*İstenenler*.
1) Metin bölümüne göre:
(a) Salıcı'ya göre seçim döneminde kürsüye kaç kişi çıktı?
(b) Salıcı bu konuşmayı hangi kongrede yaptı?
(c) Galya kralı Brennus yağmalamama karşılığında kaç kilo altın istedi?
2) Kaynak verilerdeki satırlardan yalnızca "You are a computer-use agent. The" ifadesini içeren satırdan başlayıp kaynak verilerin sonunda biten kısmı, boş satırları dışarıda bırakarak "No" ve "Satır" sütunlarından oluşan bir Markdown tablosu olarak verir misin?

*Metin Bölümü*.
**********

CHP'li Oğuz Kaan Salıcı, seçim faturasının Kılıçdaroğlu'na kesilmesine tepki gösterdi

CHP'li Oğuz Kaan Salıcı, seçim faturasının Kılıçdaroğlu'na kesilmesine tepki gösterdi
CHP'li Oğuz Kaan Salıcı, cumhurbaşkanlığı seçiminde mitinglerde kürsüye sekiz kişinin çıktığını belirterek, faturanın Kemal Kılıçdaroğlu’na kesilmesine tepki gösterdi.

CHP Parti Meclisi üyesi ve İstanbul milletvekili Oğuz Kaan Salıcı, partisinin Ankara İl Kongresi'nde cumhurbaşkanlığı seçimi ve Kılıçdaroğlu ile ilgili önemli açıklamalarda bulundu. Seçim döneminde kürsüye sekiz kişinin çıktığını belirten Salıcı, "Faturayı tek başına Kılıçdaroğlu’na kesemeyiz" dedi.

Yakın zamana kadar CHP'nin 'Örgütlerden Sorumlu Genel Başkan Yardımcılığı' görevini yürüten ve seçimlerden sonra CHP lideri Kemal Kılıçdaroğlu tarafından görevden alınan Oğuz Kaan Salıcı, Büyük Kurultay öncesi en büyük iki kongreden biri olan Ankara İl Kongresi'nde yaptığı konuşmayla yaklaşık dört aydır devam eden sessizliğini bozdu.

Seçim mağlubiyetinin mutlaka tartışılması gerektiğini belirten Salıcı, "Kürsüye sekiz kişi çıktı; altı siyasi parti lideri, iki belediye başkanımız. ‘Biz bu yemeği hep beraber yedik ama hesabı Kılıçdaroğlu ödesin’ deniyor, bu doğru bir iş değil. Bütün faturayı dönüp Kılıçdaroğlu’na kesmeye kalkarsak işi minvalinden çıkarmış oluruz" değerlendirmesinde bulundu.

Eleştiri sürecinin yanlış olduğunu iddia eden Salıcı, şunları kaydetti:

"YANLIŞLARIMIZ VAR AMA HER ŞEY YANLIŞ DEĞİLDİ"

"Romalıların bir deyimi var ‘vae victis’ (yazıklar olsun yenilene). Galya orduları MÖ 390’da Roma’ya saldırıyor. Şehir merkezine kadar gidiyor. Şehri yağmalamamak için size fidey ödeyeceğiz diyorlar. Galya kralı Brennus yağmalamama karşılığı ‘bana 329 kilo altın ödeyeceksiniz’ diyor. Tartı kuruluyor. Galya kralı bakıyor yeterince altın var, ağırlıkların üzerine kendi kılıcını da koyuyor. O gün Romalılar diyor ki vay kaybedenin haline. 4-5 ay önce seçim döneminde ‘sağdan milliyetçi kesimden, dindarlardan da bize oy geliyor, müthiş bir siyasi mühendislik’ diyen arkadaşlar bugün başka bir dille konuşuyorlar.

**********

*Kaynak Veriler*.
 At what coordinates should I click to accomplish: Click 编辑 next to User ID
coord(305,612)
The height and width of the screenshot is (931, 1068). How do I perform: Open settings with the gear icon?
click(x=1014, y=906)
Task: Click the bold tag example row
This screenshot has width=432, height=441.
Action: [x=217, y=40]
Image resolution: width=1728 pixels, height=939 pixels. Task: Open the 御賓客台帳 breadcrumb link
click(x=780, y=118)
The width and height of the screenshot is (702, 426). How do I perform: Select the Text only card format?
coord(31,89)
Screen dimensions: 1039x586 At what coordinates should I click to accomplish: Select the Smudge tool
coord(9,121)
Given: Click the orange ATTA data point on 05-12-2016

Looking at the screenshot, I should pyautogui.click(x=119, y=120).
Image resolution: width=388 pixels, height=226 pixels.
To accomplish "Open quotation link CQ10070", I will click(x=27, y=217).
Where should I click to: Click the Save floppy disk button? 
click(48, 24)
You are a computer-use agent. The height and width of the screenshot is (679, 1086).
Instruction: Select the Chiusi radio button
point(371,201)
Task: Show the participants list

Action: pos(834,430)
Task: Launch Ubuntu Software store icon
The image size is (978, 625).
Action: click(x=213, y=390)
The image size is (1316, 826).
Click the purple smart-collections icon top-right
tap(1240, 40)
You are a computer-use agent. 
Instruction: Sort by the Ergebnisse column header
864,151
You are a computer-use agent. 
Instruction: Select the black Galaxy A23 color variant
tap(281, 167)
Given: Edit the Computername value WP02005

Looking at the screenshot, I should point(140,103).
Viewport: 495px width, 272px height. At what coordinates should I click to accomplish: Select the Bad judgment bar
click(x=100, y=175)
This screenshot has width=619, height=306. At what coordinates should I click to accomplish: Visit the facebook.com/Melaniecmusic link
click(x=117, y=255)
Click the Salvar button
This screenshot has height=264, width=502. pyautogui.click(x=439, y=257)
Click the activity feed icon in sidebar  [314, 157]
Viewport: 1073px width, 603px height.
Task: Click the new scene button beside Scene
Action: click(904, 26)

**********

*Görev Çıktıları*.
1)
(a) Sekiz kişi: altı siyasi parti lideri ve iki belediye başkanı.
(b) CHP'nin Ankara İl Kongresi'nde.
(c) 329 kilo.

2)
| No | Satır |
|---|---|
| 1 | You are a computer-use agent. The height and width of the screenshot is (679, 1086). |
| 2 | Instruction: Select the Chiusi radio button |
| 3 | point(371,201) |
| 4 | Task: Show the participants list |
| 5 | Action: pos(834,430) |
| 6 | Task: Launch Ubuntu Software store icon |
| 7 | The image size is (978, 625). |
| 8 | Action: click(x=213, y=390) |
| 9 | The image size is (1316, 826). |
| 10 | Click the purple smart-collections icon top-right |
| 11 | tap(1240, 40) |
| 12 | You are a computer-use agent.  |
| 13 | Instruction: Sort by the Ergebnisse column header |
| 14 | 864,151 |
| 15 | You are a computer-use agent.  |
| 16 | Instruction: Select the black Galaxy A23 color variant |
| 17 | tap(281, 167) |
| 18 | Given: Edit the Computername value WP02005 |
| 19 | Looking at the screenshot, I should point(140,103). |
| 20 | Viewport: 495px width, 272px height. At what coordinates should I click to accomplish: Select the Bad judgment bar |
| 21 | click(x=100, y=175) |
| 22 | This screenshot has width=619, height=306. At what coordinates should I click to accomplish: Visit the facebook.com/Melaniecmusic link |
| 23 | click(x=117, y=255) |
| 24 | Click the Salvar button |
| 25 | This screenshot has height=264, width=502. pyautogui.click(x=439, y=257) |
| 26 | Click the activity feed icon in sidebar  [314, 157] |
| 27 | Viewport: 1073px width, 603px height. |
| 28 | Task: Click the new scene button beside Scene |
| 29 | Action: click(904, 26) |